Given the environmental and other impacts of plastics, there are strong reasons to consider where and how these materials can be sustainably used. But a complete phase- out of plastics is not likely to be feasible and would not be desirable from a sustainability perspective either. After all, plastics have properties that in certain application make them hard to replace, such as for some types of medical equipment. There are also cases where the low weight of plastics can help achieve high energy efficiency, for example when used for vehicle parts. And while much plastics are currently used for making disposable items or short-lived products, some types of plastics are suitable for making durable goods.

We are thus likely to continue using plastics far into the future , but major changes can be expected in how we produce and use these materials.

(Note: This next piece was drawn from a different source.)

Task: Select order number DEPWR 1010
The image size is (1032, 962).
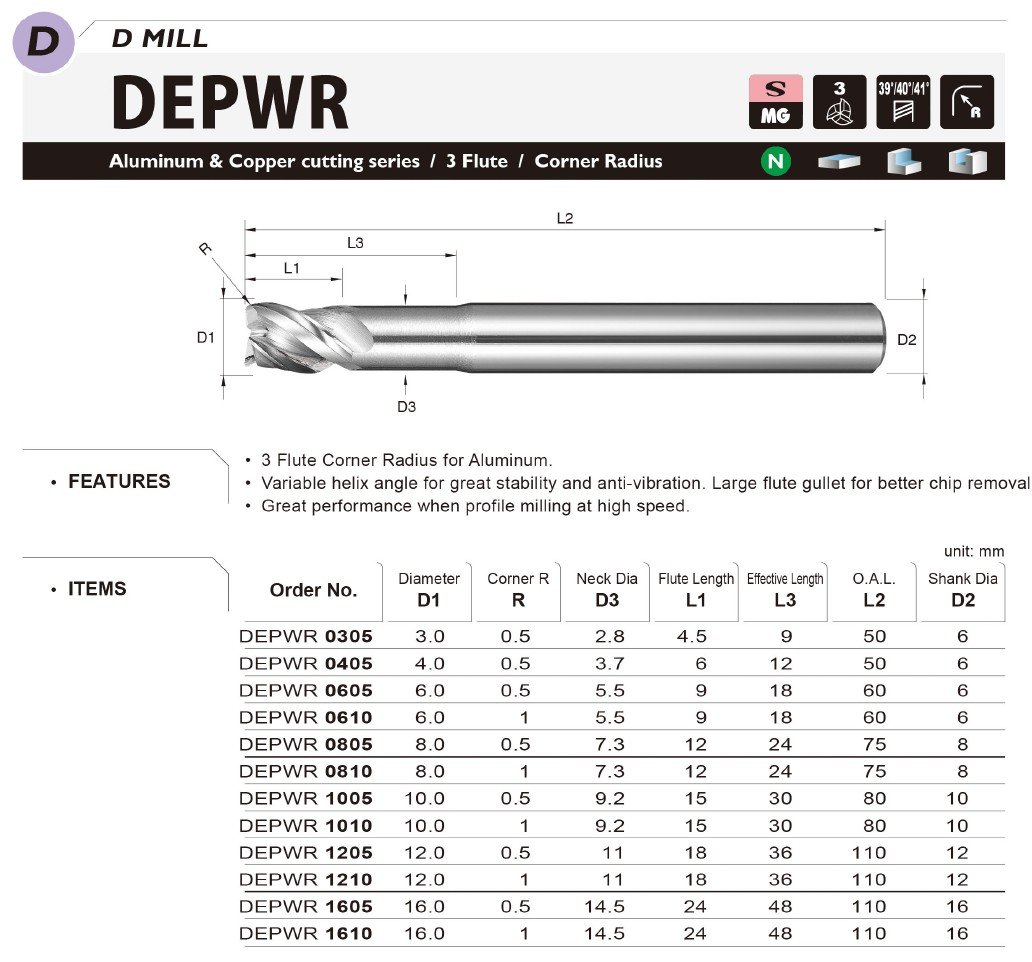Action: click(306, 825)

A circular economy is often proposed as a solution to the sustainability issues related to plastics but the practical implications of this approach are not always clear. There are diverse interpretations of a circular economy and the concept is often misunderstood as mainly an approach to improved waste management and recycling. While improvements at the waste and recycling stages are much needed, this by itself will not lead to sustainable use of plastics. An undue emphasis on such downstream solutions ignores the wide range of changes that need to be made across product life-cycles.

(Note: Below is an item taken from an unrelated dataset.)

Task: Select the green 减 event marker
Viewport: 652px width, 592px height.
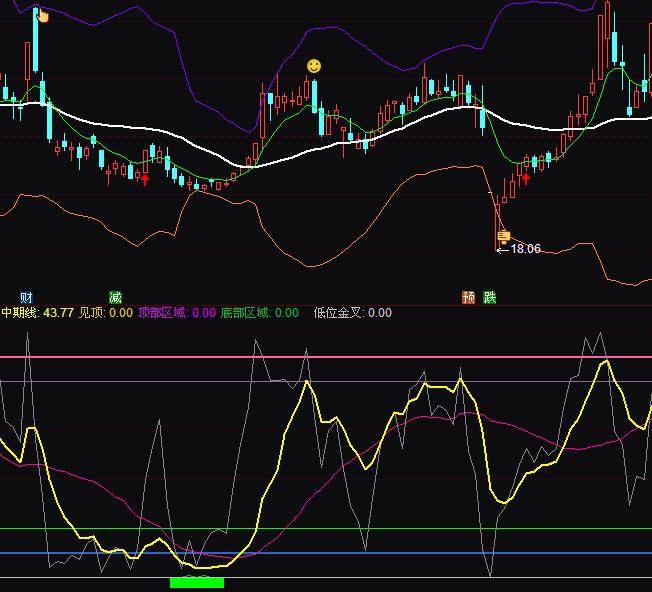Action: point(115,297)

It is impossible to predict in detail what a transition to sustainable use of plastics will look like, but, based on emerging trends and recent research, it is reasonable to expect the following to happen in the coming decade:

• Drastic reduction in single-use applications through the introduction of reuse systems and a shift to other materials (easily compostable materials or materials with low life-cycle climate impact).
• Shift away from fossil feedstocks (oil and natural gas) to increased use of renewable resources (bio-based plastics), including waste materials.
• A sharp drop in the use of plastics that are hard to recycle with high quality.
• Recycling processes that produce materials of sufficiently high-quality grades to substitute for virgin materials (closed-loop recycling).
• Introduction of new types of plastics, including those that are chemically designed for efficient recycling.
• Improved scientific understanding of how plastics break down under various conditions, including how engineered bacteria and enzymes can be used to speed up the degradation of waste plastics.
• Phase-out of plastic additives with known or suspected harmful properties.
• Improved methods for refurbishment and remanufacturing of plastic components, including by adding a new surface layer.
• Harmonised labelling of materials and consumer education.
• Improved standards and testing methods for biodegradability and compostability will bring increased clarity, reduce the risk for greenwashing, and make it easier to determine when such materials may be preferable.
• Packaging solutions that are adapted to local circumstances, including the actual capacity for safe waste management and effective recycling.
• Manufacturers will be expected or required to consider the entire life-cycle of their products to a much greater extent than currently and to take responsibility for managing sustainability issues across product life-cycles. This calls for improved communication and collaboration both upstream in value-chains and downstream in waste and recycling chains.
• Improved methods for monitoring and data analysis will make it easier to remove plastics that have ended up in the environment, including from the ocean.